One of the clearest points from the call was that Canal+ still sees satellite television as central across much of sub-Saharan Africa. Management said fixed broadband penetration across Canal+ and MultiChoice markets is still very low, which means streaming alone does not yet offer a mass-market path across the region. That point matters because it helps explain both the limits of Showmax and Canal+’s current emphasis on decoder pricing, distribution reach, and traditional pay-TV access.
The company also said it is working toward a more unified long-term streaming product, with the Canal+ App intended to play a larger role across Africa over time. It also confirmed plans for a secondary listing on the Johannesburg Stock Exchange in the first half of 2026.

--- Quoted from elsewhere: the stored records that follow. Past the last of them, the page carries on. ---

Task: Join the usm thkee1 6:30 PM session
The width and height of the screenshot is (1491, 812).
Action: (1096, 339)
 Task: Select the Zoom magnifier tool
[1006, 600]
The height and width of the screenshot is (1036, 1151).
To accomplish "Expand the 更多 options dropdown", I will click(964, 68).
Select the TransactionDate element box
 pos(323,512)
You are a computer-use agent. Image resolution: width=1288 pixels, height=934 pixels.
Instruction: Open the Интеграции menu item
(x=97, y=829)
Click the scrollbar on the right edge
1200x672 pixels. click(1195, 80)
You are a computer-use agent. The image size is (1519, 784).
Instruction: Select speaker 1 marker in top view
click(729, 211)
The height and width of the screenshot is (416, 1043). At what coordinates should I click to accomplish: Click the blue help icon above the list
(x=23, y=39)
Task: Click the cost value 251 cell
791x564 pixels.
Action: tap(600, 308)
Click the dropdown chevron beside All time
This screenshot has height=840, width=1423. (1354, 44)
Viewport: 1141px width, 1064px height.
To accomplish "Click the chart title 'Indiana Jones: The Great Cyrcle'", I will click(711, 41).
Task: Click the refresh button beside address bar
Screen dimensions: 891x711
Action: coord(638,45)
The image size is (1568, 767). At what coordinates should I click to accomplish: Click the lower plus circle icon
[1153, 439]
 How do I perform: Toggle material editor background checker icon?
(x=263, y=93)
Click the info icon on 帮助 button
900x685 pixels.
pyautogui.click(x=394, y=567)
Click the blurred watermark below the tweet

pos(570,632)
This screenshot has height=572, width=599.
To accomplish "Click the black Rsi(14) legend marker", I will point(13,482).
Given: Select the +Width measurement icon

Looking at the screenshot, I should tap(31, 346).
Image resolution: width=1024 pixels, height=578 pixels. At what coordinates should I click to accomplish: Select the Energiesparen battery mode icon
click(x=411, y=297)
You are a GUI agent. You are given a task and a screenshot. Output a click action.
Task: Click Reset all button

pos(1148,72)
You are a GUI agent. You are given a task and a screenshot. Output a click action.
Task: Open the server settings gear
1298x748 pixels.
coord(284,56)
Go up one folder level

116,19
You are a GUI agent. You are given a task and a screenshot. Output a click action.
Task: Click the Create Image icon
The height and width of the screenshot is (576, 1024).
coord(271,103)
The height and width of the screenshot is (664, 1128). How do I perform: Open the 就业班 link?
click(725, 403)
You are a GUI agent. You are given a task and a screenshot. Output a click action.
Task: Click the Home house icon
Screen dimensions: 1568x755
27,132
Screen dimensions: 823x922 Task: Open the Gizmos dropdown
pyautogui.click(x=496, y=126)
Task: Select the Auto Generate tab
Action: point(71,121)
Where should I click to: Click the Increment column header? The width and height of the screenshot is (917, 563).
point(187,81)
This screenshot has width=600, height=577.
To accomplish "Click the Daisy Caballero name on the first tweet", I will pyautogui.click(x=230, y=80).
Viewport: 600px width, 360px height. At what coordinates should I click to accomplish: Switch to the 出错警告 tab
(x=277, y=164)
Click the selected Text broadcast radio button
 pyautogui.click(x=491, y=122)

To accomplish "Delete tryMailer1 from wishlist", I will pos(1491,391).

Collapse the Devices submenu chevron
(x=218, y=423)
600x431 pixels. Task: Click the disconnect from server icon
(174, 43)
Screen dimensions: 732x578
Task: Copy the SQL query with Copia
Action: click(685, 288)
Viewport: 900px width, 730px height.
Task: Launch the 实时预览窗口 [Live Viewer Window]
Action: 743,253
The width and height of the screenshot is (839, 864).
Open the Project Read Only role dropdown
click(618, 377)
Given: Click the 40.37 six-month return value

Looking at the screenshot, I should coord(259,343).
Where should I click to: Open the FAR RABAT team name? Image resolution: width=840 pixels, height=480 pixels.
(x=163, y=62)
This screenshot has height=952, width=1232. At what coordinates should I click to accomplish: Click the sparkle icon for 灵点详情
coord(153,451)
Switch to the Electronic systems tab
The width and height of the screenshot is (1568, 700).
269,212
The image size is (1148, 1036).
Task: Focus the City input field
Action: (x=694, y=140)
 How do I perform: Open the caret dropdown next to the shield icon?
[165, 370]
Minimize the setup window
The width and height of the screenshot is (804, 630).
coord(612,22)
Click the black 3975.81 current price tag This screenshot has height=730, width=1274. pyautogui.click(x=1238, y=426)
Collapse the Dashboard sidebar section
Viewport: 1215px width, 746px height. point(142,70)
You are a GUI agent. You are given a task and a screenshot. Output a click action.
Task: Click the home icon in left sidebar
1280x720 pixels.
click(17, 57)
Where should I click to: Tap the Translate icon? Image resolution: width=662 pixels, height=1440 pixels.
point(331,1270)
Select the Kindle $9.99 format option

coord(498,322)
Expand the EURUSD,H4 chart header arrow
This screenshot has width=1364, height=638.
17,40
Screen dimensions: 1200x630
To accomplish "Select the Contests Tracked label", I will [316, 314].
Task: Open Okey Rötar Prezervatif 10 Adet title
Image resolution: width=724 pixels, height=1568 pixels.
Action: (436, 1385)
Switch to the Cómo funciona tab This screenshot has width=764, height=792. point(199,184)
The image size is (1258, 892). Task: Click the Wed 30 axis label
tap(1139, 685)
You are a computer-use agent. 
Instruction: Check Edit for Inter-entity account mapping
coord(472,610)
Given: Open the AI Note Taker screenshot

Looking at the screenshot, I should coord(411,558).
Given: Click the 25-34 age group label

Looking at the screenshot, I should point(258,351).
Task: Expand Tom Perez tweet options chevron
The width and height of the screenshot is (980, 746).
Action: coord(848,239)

Taken together, the March 11 presentation showed a company with deep reach across African pay-TV markets, a weakened asset in MultiChoice, and a 2026 plan built around repair, simplification, and subscriber growth. The harder questions now shift to execution: whether Canal+ can stop MultiChoice’s decline, how quickly it can translate scale into growth, and what this will mean for television and streaming across Anglophone Africa.